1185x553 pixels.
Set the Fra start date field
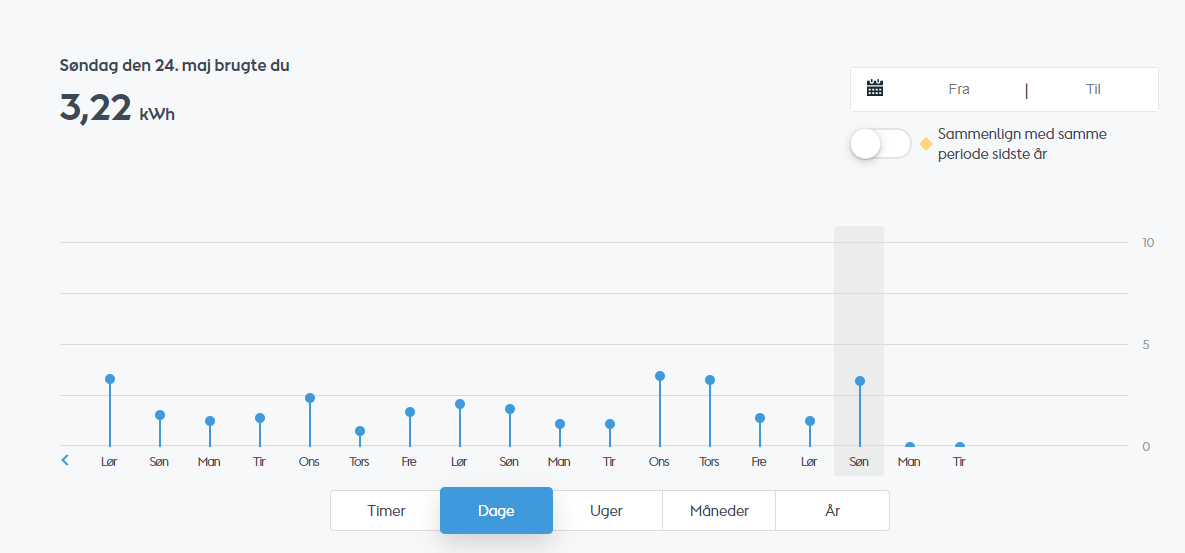(x=958, y=89)
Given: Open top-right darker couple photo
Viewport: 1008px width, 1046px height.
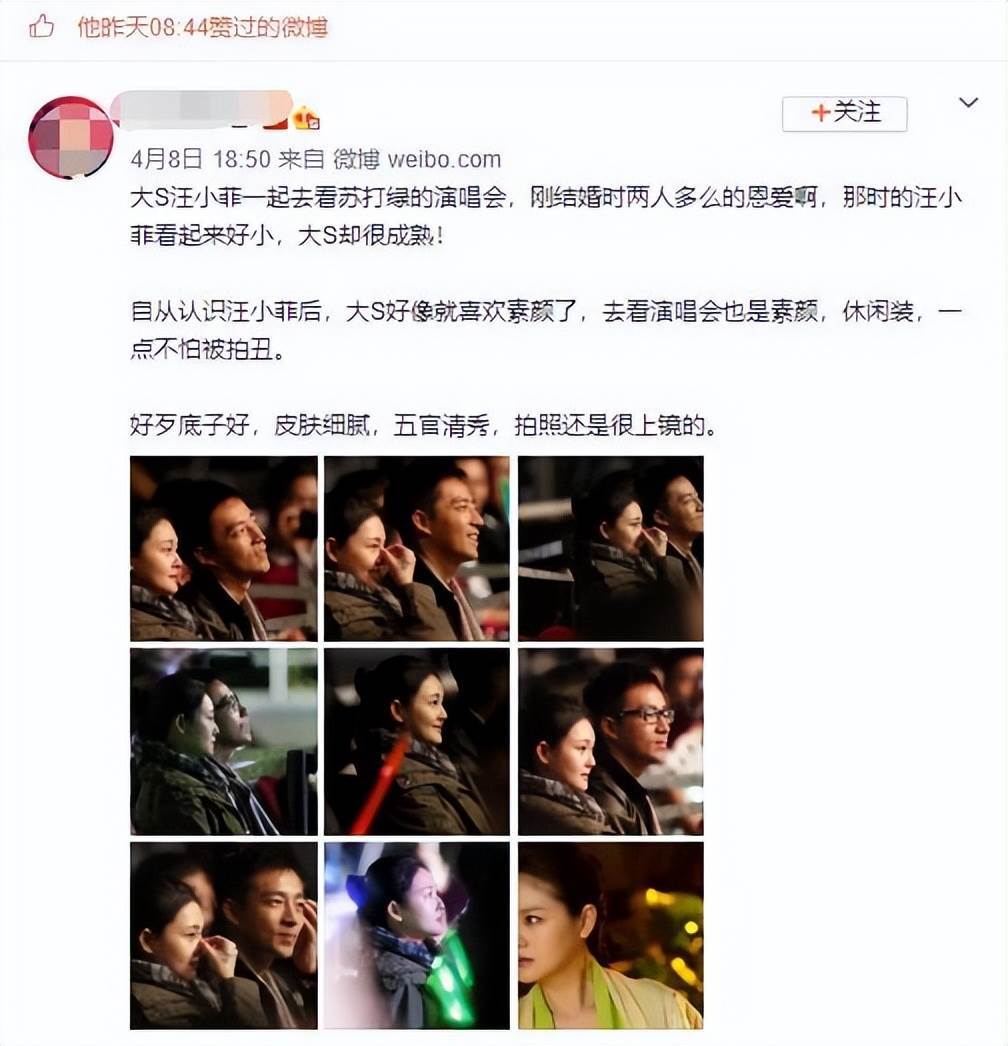Looking at the screenshot, I should tap(610, 548).
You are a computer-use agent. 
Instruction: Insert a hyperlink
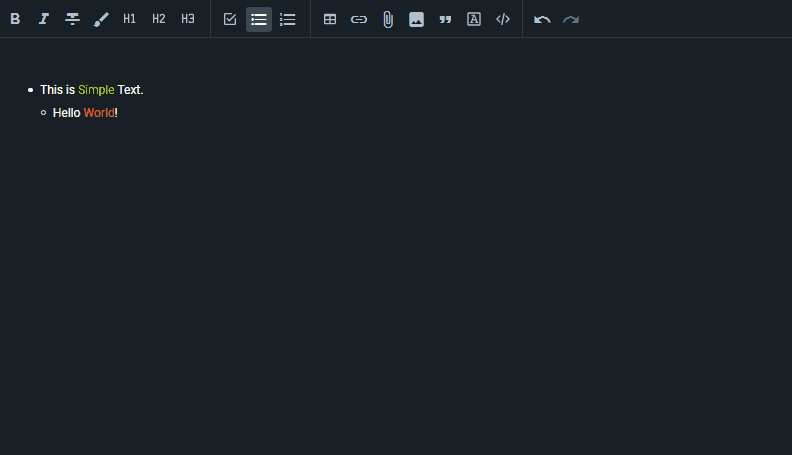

--

Prompt ->
Would you return all of the data above word for word, omitting every picture?

Your solution ->
1185x553 pixels.
Set the Fra start date field
(x=958, y=89)
Given: Open top-right darker couple photo
Viewport: 1008px width, 1046px height.
Looking at the screenshot, I should tap(610, 548).
You are a computer-use agent. 
Instruction: Insert a hyperlink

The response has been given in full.